Welcome to WebmasterWorld Guest from 54.196.217.43

Forum Moderators: bakedjake

Message Too Old, No Replies

GigaBlast Part 2

New search engine

     
9:46 pm on Mar 16, 2002 (gmt 0)

Senior Member

WebmasterWorld Senior Member 10+ Year Member

joined:July 27, 2001
posts:1472
votes: 0


continued from: [webmasterworld.com...]


208.254.87.133 is the IP used by the GigaBot spider. I don't know if there are others. I never submitted my site to GigaBlast but it has been spidered on and off for a few months (ODP data?). Usually the home page gets hit every one to two days by Gigabot, most recently 04:22:14 on 03/16/02. Sometimes it makes a deep crawl. I'm filtering for this IP now to better learn it's behavior and patterns.

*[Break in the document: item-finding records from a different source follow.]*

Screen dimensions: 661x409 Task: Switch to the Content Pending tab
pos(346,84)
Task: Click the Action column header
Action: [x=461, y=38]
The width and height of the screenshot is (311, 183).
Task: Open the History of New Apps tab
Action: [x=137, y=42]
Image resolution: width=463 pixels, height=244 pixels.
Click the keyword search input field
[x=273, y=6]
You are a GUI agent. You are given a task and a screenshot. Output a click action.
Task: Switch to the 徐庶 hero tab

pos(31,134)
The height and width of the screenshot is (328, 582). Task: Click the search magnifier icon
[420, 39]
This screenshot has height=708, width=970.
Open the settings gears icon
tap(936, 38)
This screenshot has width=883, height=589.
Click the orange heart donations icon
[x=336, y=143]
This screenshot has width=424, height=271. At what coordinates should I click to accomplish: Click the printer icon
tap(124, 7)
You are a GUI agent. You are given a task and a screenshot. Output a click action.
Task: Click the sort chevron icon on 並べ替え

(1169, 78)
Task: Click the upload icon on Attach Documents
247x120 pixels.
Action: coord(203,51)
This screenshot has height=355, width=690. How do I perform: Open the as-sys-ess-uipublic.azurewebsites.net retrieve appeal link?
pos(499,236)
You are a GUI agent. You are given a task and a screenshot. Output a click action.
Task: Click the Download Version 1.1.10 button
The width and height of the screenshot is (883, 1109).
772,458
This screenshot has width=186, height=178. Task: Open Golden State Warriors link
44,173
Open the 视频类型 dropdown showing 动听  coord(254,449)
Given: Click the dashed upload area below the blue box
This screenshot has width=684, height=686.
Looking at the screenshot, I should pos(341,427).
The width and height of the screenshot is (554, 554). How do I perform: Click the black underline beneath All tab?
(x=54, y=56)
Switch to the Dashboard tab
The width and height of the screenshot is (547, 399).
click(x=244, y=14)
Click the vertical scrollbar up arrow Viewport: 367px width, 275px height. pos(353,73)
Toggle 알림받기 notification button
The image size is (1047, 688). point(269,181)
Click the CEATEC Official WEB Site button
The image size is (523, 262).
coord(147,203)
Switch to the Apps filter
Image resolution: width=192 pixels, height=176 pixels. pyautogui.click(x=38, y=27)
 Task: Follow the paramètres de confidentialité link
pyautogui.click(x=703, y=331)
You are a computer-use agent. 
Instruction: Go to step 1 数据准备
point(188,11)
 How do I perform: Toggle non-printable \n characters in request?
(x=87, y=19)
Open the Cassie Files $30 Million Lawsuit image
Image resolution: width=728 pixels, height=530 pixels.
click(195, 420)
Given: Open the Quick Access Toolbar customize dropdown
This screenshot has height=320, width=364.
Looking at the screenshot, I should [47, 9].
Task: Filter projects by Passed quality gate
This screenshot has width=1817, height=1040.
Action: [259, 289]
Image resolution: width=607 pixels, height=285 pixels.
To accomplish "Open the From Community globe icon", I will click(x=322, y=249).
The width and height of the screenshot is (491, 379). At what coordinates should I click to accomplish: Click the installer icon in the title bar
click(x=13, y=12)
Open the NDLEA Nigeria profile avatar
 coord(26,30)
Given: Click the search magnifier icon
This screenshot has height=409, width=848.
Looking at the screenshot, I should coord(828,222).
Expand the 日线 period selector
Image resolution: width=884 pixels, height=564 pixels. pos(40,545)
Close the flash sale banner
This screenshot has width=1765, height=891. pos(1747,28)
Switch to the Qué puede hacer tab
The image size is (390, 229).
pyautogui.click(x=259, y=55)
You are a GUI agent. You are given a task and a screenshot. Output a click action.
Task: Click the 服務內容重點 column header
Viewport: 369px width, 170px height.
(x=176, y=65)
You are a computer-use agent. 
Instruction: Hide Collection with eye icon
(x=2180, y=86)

I must admit, I'm a little concerned about the robots.txt issue.

3:25 pm on Mar 17, 2002 (gmt 0)

Senior Member

WebmasterWorld Senior Member 10+ Year Member

joined:Jan 1, 2002
posts:1017
votes: 0


Submitted 2 sites.

The first site has only the index page listed, the second site got every page spidered.

Very similar sites, and layout, different content.

The only reason I can think of is a meta tag <meta name="robots" content="ALL">? (On the site with only one page spidered)

Perhaps the spider mistakes this as a 'disallow'?

3:28 pm on Mar 17, 2002 (gmt 0)

Junior Member

10+ Year Member

joined:Dec 19, 2000
posts:193
votes: 0


Matt,

congratiulations on that site/SE,

I submitted my site, and it got spidered/added almost instantly, I think it will make a great addition if a few problems are solved (mostly speed).

Here's the details:

- Add a page detailing User Agent & behaviour of your robot, and put that into the robot UA String (like:gigabot/1.0; [gigablast.com...]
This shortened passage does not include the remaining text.